> **Prompt A**:
In the steam cleaner review, switch "power brush" to "scrub brush" and rewrite the passage between "There are four" and "the base tools.", inclusive.
> **Prompt B**:
In the steam cleaner review, what sale price did the reviewer pay for the Cleanshot model?
> **Prompt C**:
Continue the steam cleaner review from its last sentence.

# Bissell ProHeat X2 Cleanshot Steam Cleaner



## RBark (Sep 10, 2007)

Okay, now that it's been a few days since I got this. This is my review of it.

Absolutely-freaking-awesome.

I was thinking I would have to hire a professional steam cleaner soon. But I didn't believe in residental steam cleaners being able to do the job- especially not this one. 

It got out the leftover stains from Ollie's projectile diarrhea, Priscilla's projectile bile vomiting, Lucky's constant vomiting. My stairs had a black tint to it with stains that were months old. The living room upstairs was full of pee stains.

All of it is gone now! 

I used the Bissell Pet Odor and Stain remover. It worked great. The house smells different as day and night.

The Cleanshot one I have is their most expensive model, which I bought for sale at $250. Having used it and compared it to other models, the cleanshot function is not really worth it. It's nifty, but you could just go over the carpet pretreating it yourself instead of doing it as you go.

There are four versions of ProHeat X2. The regular model, select model, select pet model, and cleanshot. I'll go over the notable differences (to me).

ProHeat 2X $229.99
Doesn't have the power brush tool. I think the power brush tool is absolutely neccessary.

ProHeat 2X Select $269.99
Comes with the power brush. Is it worth the $40 extra? I'm not sure, but it did a much better job scrubbing stains than any of the other tools. It helped get out stains that I couldn't with the base tools.

ProHeat 2x Select Pet $279.99
This one is the same thing as Select, but with a gimmick tool for pet stains. I wouldn't bother, the power brush does a better job.

ProHeat 2x Cleanshot $329.99
Has everything the others do, but it has a nozzle in the base of the tank. When you push the trigger, it sprays the solution directly on stains. Then you leave it for 30 seconds before going over it. It came in handy, but you can do the same thing by pouring the solution on top of the stain before you clean the carpet. Not really worth it.

The only reason I went with CleanShot is because it was for sale for $250, cheaper than the ProHeat 2X Select. I would go with the Select model unless you want to scrub all the stains by hand. Then the standard model will do fine.

All that said, things I liked about the ProHeat...

It's not too heavy, maybe slightly heavier than my Dyson Animal Vac. So it's not too difficult to carry around.

> **Listed entries**:
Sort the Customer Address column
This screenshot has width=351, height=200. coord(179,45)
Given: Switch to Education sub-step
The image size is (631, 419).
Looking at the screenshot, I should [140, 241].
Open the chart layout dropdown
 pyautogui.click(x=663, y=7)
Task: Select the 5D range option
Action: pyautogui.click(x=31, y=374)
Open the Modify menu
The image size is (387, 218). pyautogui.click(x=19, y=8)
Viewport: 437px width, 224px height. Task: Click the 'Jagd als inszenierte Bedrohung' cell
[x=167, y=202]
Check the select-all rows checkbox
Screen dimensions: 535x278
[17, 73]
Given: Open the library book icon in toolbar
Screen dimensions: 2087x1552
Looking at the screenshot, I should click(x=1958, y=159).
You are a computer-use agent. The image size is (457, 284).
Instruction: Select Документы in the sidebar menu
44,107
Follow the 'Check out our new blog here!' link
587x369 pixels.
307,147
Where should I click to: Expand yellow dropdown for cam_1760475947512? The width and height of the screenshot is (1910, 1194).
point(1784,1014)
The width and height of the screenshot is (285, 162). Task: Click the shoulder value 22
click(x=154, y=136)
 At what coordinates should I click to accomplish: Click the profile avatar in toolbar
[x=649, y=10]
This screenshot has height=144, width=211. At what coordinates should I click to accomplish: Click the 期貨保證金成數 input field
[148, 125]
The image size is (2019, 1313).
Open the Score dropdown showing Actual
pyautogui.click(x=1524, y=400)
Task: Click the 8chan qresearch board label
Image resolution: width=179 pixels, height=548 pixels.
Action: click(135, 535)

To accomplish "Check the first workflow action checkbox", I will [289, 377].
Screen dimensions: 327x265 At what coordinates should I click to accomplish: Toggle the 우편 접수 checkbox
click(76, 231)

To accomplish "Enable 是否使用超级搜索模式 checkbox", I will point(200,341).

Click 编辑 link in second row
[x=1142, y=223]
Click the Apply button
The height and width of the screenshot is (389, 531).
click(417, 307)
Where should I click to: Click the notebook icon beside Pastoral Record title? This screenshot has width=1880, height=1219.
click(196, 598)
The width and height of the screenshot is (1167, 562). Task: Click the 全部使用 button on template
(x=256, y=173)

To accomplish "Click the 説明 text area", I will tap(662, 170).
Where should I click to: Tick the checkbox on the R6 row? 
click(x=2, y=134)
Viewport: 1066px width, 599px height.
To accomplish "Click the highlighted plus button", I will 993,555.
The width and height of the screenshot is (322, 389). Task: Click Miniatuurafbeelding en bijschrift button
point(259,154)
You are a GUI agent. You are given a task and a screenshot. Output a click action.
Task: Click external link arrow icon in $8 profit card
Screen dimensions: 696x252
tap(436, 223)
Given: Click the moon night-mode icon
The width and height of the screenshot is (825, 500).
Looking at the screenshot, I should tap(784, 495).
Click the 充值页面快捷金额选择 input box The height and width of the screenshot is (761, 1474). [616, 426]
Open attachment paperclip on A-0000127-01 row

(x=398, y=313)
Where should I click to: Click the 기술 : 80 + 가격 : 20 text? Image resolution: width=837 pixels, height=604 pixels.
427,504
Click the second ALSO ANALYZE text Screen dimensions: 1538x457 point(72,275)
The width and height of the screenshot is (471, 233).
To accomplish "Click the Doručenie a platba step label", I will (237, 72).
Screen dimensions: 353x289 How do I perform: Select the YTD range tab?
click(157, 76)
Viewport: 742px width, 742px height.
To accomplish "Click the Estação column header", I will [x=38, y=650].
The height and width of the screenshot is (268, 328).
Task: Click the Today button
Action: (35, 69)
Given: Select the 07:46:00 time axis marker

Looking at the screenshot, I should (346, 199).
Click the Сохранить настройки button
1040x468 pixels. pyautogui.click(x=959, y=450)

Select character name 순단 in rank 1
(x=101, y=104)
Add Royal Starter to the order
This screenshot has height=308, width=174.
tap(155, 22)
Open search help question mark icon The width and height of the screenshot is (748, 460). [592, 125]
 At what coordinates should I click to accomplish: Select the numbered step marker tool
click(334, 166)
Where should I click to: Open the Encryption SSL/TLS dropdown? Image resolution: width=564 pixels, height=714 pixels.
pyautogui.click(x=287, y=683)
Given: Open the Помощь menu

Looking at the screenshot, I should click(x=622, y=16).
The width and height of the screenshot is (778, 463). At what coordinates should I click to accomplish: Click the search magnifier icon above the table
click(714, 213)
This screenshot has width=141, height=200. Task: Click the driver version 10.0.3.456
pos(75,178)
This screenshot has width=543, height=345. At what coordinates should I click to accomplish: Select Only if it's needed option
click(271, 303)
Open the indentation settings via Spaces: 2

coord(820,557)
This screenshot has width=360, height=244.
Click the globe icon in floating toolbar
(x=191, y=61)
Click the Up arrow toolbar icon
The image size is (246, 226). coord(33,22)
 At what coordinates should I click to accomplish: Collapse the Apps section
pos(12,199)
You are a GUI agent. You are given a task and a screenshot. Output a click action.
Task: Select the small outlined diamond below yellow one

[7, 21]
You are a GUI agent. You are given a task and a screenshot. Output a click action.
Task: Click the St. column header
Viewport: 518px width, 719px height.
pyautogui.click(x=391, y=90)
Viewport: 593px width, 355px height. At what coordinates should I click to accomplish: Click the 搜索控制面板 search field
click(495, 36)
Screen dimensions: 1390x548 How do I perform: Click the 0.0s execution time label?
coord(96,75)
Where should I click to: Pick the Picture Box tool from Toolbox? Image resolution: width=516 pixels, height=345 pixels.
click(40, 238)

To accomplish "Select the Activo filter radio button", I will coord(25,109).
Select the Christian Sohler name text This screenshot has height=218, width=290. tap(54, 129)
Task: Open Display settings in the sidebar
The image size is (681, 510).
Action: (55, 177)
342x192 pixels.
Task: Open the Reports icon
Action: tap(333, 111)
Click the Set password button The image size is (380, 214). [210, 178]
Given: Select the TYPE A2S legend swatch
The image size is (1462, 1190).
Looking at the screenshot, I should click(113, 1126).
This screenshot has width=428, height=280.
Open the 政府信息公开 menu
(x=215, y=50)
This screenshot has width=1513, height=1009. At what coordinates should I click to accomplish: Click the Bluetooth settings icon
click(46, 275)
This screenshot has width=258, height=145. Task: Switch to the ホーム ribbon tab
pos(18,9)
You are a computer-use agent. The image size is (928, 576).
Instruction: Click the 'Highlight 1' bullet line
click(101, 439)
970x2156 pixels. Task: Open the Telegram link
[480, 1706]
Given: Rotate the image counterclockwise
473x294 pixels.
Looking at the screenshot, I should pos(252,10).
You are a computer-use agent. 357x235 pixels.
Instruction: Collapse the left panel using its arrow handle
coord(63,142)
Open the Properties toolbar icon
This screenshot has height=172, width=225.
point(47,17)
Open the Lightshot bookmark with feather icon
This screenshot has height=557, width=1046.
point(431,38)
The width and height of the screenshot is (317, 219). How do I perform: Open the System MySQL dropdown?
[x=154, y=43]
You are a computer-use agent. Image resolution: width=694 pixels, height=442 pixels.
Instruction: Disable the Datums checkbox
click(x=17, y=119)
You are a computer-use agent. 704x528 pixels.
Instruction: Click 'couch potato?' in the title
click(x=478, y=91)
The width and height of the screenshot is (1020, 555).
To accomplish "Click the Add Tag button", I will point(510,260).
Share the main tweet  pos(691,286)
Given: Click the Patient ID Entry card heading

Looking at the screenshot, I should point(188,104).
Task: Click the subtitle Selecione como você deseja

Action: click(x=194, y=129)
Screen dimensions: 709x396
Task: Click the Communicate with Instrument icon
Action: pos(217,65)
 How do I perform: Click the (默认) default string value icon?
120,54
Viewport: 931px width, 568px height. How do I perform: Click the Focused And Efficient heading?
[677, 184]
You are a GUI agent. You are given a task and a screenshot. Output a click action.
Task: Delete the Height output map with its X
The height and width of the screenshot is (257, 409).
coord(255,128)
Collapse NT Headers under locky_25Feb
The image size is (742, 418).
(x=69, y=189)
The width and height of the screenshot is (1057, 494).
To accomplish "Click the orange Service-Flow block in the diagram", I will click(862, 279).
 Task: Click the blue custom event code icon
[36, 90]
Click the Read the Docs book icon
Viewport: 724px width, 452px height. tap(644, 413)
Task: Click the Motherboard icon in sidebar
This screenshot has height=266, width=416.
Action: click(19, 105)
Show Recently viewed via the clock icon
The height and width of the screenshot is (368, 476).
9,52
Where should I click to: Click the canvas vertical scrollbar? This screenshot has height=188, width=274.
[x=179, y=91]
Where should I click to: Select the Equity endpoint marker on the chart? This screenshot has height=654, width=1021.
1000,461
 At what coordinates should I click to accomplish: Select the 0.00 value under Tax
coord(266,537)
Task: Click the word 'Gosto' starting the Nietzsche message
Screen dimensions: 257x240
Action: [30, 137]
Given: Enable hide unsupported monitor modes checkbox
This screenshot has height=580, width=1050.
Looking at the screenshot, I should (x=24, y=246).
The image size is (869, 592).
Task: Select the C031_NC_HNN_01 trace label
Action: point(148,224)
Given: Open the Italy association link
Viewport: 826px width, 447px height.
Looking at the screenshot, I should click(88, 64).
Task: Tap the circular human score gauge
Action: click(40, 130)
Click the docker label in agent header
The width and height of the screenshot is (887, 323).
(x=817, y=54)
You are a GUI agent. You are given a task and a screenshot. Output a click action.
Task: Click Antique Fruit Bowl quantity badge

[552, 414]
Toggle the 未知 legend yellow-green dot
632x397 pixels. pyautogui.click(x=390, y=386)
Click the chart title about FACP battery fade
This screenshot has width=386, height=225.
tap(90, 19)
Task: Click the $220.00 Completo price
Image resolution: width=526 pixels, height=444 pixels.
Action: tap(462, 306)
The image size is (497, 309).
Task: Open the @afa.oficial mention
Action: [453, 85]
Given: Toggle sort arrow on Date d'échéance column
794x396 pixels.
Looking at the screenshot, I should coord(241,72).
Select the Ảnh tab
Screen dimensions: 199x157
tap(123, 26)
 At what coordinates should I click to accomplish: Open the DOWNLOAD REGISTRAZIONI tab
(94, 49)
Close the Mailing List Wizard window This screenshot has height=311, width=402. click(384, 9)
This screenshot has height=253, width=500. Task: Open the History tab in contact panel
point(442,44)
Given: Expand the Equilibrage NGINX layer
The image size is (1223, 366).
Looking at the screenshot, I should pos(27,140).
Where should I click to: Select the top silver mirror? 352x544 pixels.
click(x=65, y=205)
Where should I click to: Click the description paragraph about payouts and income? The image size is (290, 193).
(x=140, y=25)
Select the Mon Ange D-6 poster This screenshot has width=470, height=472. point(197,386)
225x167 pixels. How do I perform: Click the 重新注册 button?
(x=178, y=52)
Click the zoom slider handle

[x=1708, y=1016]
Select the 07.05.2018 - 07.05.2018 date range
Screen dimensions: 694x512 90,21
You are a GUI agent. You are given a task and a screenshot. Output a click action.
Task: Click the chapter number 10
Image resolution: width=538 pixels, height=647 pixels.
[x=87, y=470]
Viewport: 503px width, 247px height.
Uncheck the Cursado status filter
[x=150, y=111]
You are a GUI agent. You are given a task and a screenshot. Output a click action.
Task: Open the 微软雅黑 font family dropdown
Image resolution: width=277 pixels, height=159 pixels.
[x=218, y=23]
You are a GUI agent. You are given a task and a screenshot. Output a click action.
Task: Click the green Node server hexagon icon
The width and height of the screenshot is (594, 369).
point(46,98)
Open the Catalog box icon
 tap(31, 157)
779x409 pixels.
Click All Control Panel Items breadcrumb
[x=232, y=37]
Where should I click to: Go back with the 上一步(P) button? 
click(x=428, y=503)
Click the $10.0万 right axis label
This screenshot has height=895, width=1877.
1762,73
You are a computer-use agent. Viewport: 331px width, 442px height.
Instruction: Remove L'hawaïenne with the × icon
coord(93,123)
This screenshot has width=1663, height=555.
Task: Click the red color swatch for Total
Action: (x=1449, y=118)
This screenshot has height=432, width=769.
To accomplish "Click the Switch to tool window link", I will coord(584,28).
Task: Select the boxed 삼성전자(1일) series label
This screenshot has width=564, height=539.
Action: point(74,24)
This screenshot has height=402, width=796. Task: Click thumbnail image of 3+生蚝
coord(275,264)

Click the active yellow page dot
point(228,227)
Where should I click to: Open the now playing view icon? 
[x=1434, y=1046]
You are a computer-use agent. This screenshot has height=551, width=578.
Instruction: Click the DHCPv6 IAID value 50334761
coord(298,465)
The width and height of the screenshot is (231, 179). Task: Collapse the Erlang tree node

> **Exercise result A**:
There are four versions of ProHeat X2. The regular model, select model, select pet model, and cleanshot. I'll go over the notable differences (to me).

ProHeat 2X $229.99
Doesn't have the scrub brush tool. I think the scrub brush tool is absolutely neccessary.

ProHeat 2X Select $269.99
Comes with the scrub brush. Is it worth the $40 extra? I'm not sure, but it did a much better job scrubbing stains than any of the other tools. It helped get out stains that I couldn't with the base tools.

> **Exercise result B**:
$250

> **Exercise result C**:
The power cord is long enough, which is good. However, I can see the tube for the hand tools being too short. My stairs has a break in between where it makes a U turn, rather than one continous flight of stairs. This helped with the tube's reach. For others, it may pose a concern in reaching the middle of the stairs. Otherwise you'll have to set it up on the bottom of the stairs, work your way up until you're out of hose. Then set it up on top of the stairs, work your way down. Then carry the steam cleaner to do the last couple steps that couldn't reach.

That's about all I have to say about this. It was going to cost $400 to have my carpet professionally cleaned. The rate my carpet was wearing out, I was going to have to do it twice a year. This cleaner prevented me from having to do that more than once a year, maybe once every 2 years. So it paid for itself with one cleaning at only $250 for the steam vac, and $40 for the cleaning solution.


----------



## Inga (Jun 16, 2007)

Hey RBark I am a believer as well. I don't know how people can have pets and NO steam cleaner for pet messes. Mine also was paid for after the first use. I love it and it is easy to use as well. Glad to hear yours worked so well.


----------



## Don152 (Jan 31, 2008)

Any idea what the difference is between the ProHeat 2X Select 9400M and the ProHeat 2X Select 9500 ?

PS.. here are some (not all) negative reviews..
http://reviews.pricegrabber.com/vacuum-cleaners/m/12460070/
eopinions is mostly negative but Circuit City reviewers like it , 4.5 out of 5 stars....

Most of the complaints seem to be about quailty of the unit.

I need something.. anyone else got a Carpet Steam Cleaner to recomend?


----------



## RBark (Sep 10, 2007)

Don152 said:


> Any idea what the difference is between the ProHeat 2X Select 9400M and the ProHeat 2X Select 9500 ?


the 9500 is the cleanshot which i described above, the 9400M is the Select which i described above. The difference is the cleanshot function.


----------



## HuskyLuv (May 16, 2008)

Nice review RBark. We just bought a Bissel ProHeat 2X Turbo on sale this week, it's still sitting in the box. This just makes me even more eager to try it out!


----------



## dukekota (Jan 18, 2008)

While I love my cleaner, I have had my carpets professional cleaned and it I will admit the professional cleaning was a lot better. 

I love the bissell cleaner for small spots whether it was an accident in the house or dirty paws. 

A great easy to use cleaner though!


----------



## DonaldMcPherson (Nov 13, 2009)

Wow...sounds like you had a pretty big job on your hand...

We recently decided to go for the professional steam job on our living room carpet because we had dog pee stains in the living room...

It was amazing to see how much junk they can pull out of the carpet!!

yuck!


----------



## nekomi (May 21, 2008)

I have one too, and I love it! Like Inga, I can't see how anyone can own a dog without owning one of these. 

I've had my carpet professionally cleaned before, and it did do a MUCH deeper clean than my ProHeat, but I really love my ProHeat for spot cleaning.


----------



## RBark (Sep 10, 2007)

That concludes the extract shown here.